No contrato que envolve produto de incorporação imobiliária, não satisfeito o débito, após determinado período de tempo previsto no contrato, há a rescisão contratual e o alienante fica autorizado a vender o bem a outrem, de forma que se não houver a entrega voluntária do imóvel, a multa visa a penalização do descumpridor da obrigação de dar desde então gerada.

É que no momento em que há a rescisão contratual, para o consumidor que detém a posse imediata do imóvel surge a obrigação de restituir, característica da posse precária, e pelo descumprimento desta obrigação é que o contrato prevê a cominação de multa.

Isto se dá por serem manifestas as perdas e danos experimentadas pelo promitente vendedor com a ocupação ilícita do promissário comprador, todavia, não podem justificar enriquecimento sem causa deste, que, inclusive, voltará à posse do imóvel e, novamente o alienará e, disso extrairá lucros.
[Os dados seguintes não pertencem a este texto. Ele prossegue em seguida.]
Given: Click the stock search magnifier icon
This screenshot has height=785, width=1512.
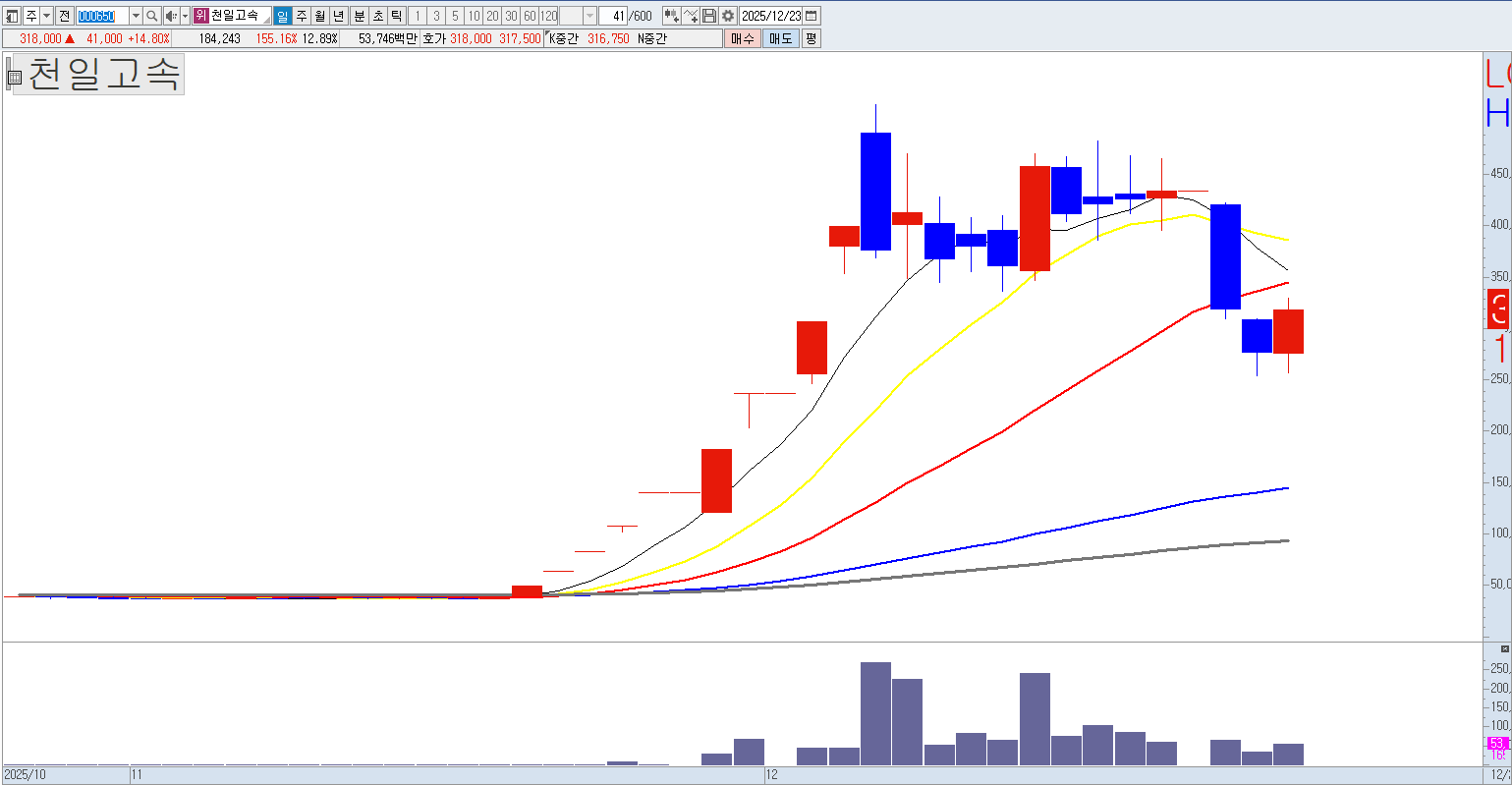Looking at the screenshot, I should pos(152,16).
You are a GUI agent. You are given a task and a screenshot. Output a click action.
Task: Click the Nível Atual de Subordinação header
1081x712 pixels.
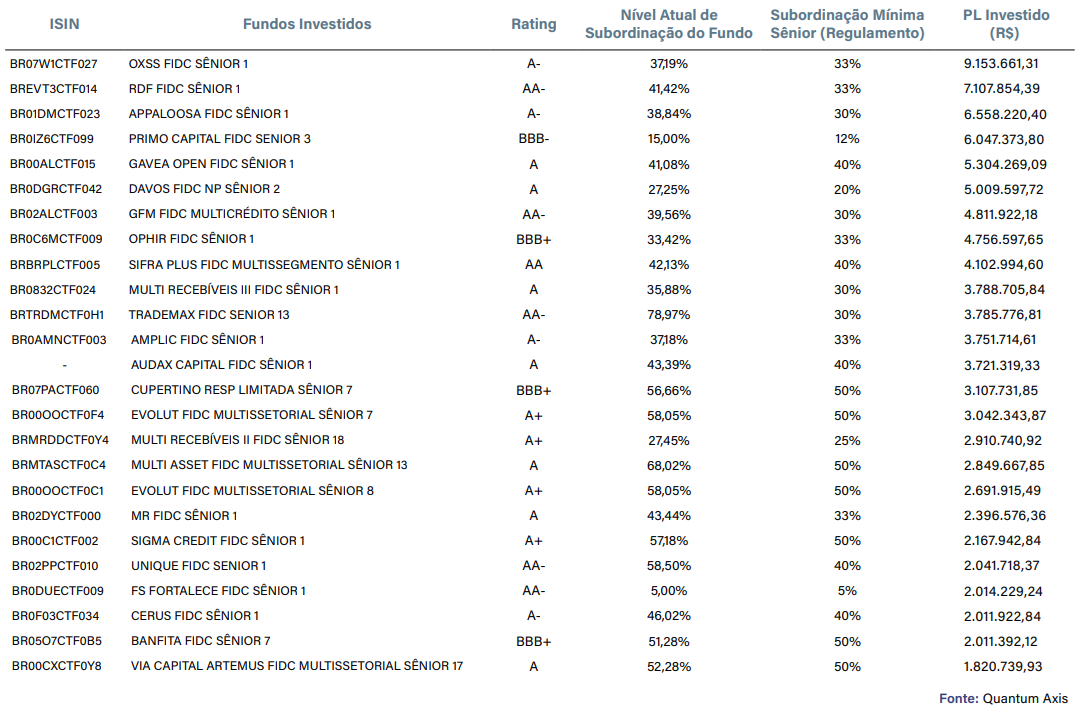[669, 24]
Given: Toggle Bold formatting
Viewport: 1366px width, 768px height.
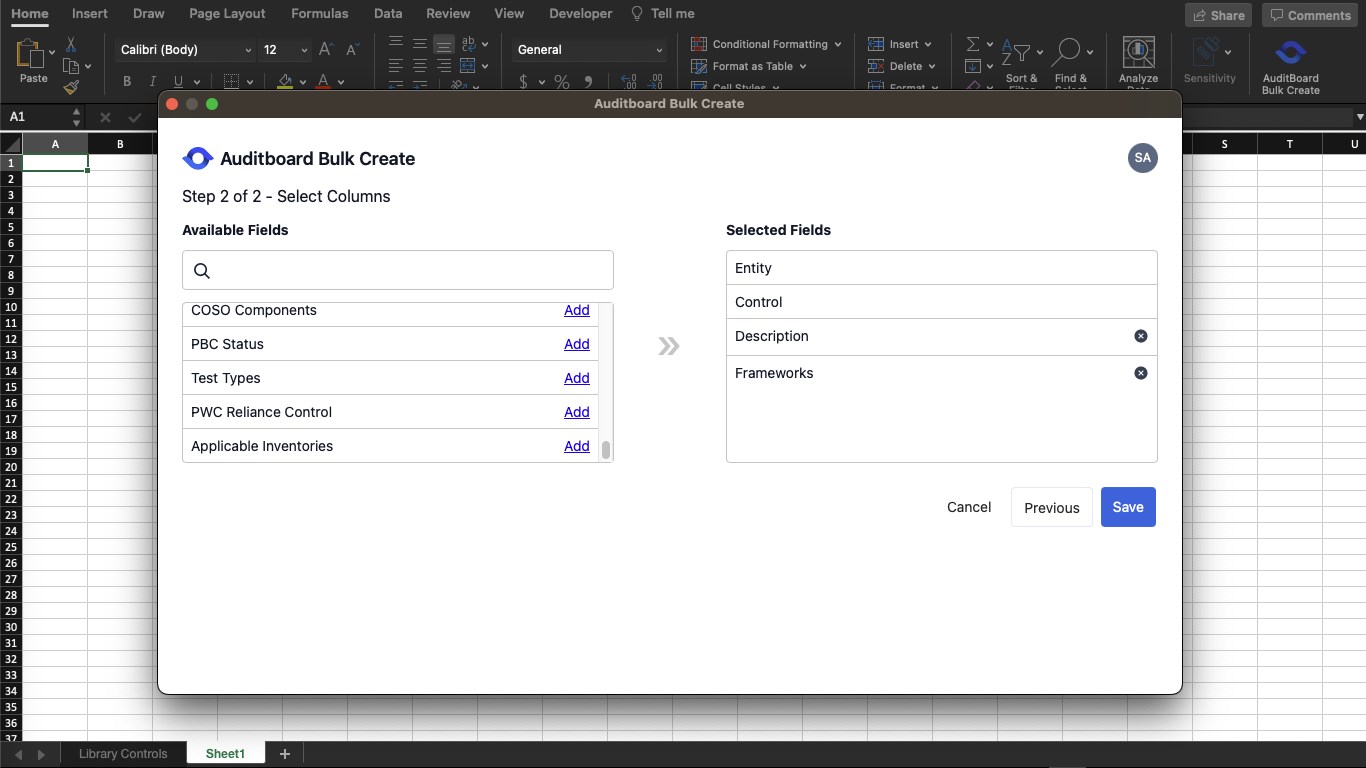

Deste modo, o valor previsto no importe de 10% (dez por cento) diário sobre a quantia relativa a uma prestação convencionada é estimativa de multa cominatória; todavia abusiva porque ultrapassa e em muito o percentual da própria cláusula penal legalmente admitida por descumprimento do contrato em si, pois atinge a exorbitância de 310% (trezentos e dez por cento) ao mês.

É a consagração da ganância e da abusividade.

Por tais razões, com base no princípio do equilíbrio contratual, a multa em caso de não desocupação do imóvel deve ser reduzida para o importe do valor em dobro da prestação mensal acordada, equitativamente à condenação imputada ao promitente vendedor em caso de descumprimento contratual.

A medida é justa para evitar o enriquecimento indevido por ambas as partes do contrato.

cláusula décima oitava

CLÁUSULA DÉCIMA OITAVA:

Será admitida uma tolerância no prazo para conclusão da obra, bem como sua prorrogação, de até 180 (cento e oitenta) dias pela ocorrência de casos fortuitos ou força maior, nos termos do artigo 1058 do Código Civil, ou no caso de inadimplência das parcelas por mais de 25% (vinte cinco por cento) do total de adquirentes, desde que a VENDEDORA tenha tomado as medidas contratuais e legais para o restabelecimento da normalidade no pagamento das parcelas.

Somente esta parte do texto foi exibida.